## Dataset excerpts
begin

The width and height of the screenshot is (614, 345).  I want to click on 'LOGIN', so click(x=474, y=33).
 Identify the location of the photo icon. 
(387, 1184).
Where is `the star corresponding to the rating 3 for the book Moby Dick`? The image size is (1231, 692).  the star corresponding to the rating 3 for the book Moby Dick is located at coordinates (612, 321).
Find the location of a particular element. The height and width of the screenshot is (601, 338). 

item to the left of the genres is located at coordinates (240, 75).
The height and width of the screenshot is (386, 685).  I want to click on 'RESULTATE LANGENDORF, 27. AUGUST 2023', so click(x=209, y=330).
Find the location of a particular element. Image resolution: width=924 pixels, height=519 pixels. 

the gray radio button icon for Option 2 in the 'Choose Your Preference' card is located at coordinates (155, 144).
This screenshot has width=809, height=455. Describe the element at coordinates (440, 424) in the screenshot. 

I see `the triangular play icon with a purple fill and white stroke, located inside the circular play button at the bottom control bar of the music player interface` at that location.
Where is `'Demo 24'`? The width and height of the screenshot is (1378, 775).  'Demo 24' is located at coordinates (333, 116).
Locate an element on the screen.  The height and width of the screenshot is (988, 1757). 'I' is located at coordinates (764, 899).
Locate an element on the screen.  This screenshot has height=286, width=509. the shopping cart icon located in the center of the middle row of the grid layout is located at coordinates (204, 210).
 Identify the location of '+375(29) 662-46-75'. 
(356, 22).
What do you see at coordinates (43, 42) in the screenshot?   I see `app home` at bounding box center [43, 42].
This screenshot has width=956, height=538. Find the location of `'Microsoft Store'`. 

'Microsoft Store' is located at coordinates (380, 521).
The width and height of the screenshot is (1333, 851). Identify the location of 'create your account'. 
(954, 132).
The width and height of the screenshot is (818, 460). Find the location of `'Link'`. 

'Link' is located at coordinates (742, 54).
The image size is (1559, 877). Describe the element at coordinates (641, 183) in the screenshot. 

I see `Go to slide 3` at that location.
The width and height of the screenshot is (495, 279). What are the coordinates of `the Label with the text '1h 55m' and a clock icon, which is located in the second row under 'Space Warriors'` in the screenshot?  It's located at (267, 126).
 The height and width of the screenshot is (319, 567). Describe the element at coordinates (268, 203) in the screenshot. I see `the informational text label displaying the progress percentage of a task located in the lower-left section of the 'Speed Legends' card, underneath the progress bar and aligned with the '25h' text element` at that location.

end

## Short task
Rewrite the entries above as a numbered list, starting with the first line and stopping after the line that contains "coordinates (333, 116).", leaving out blank lines.

## Result for this exercise
1. The width and height of the screenshot is (614, 345).  I want to click on 'LOGIN', so click(x=474, y=33).
2.  Identify the location of the photo icon. 
3. (387, 1184).
4. Where is `the star corresponding to the rating 3 for the book Moby Dick`? The image size is (1231, 692).  the star corresponding to the rating 3 for the book Moby Dick is located at coordinates (612, 321).
5. Find the location of a particular element. The height and width of the screenshot is (601, 338). 
6. item to the left of the genres is located at coordinates (240, 75).
7. The height and width of the screenshot is (386, 685).  I want to click on 'RESULTATE LANGENDORF, 27. AUGUST 2023', so click(x=209, y=330).
8. Find the location of a particular element. Image resolution: width=924 pixels, height=519 pixels. 
9. the gray radio button icon for Option 2 in the 'Choose Your Preference' card is located at coordinates (155, 144).
10. This screenshot has width=809, height=455. Describe the element at coordinates (440, 424) in the screenshot. 
11. I see `the triangular play icon with a purple fill and white stroke, located inside the circular play button at the bottom control bar of the music player interface` at that location.
12. Where is `'Demo 24'`? The width and height of the screenshot is (1378, 775).  'Demo 24' is located at coordinates (333, 116).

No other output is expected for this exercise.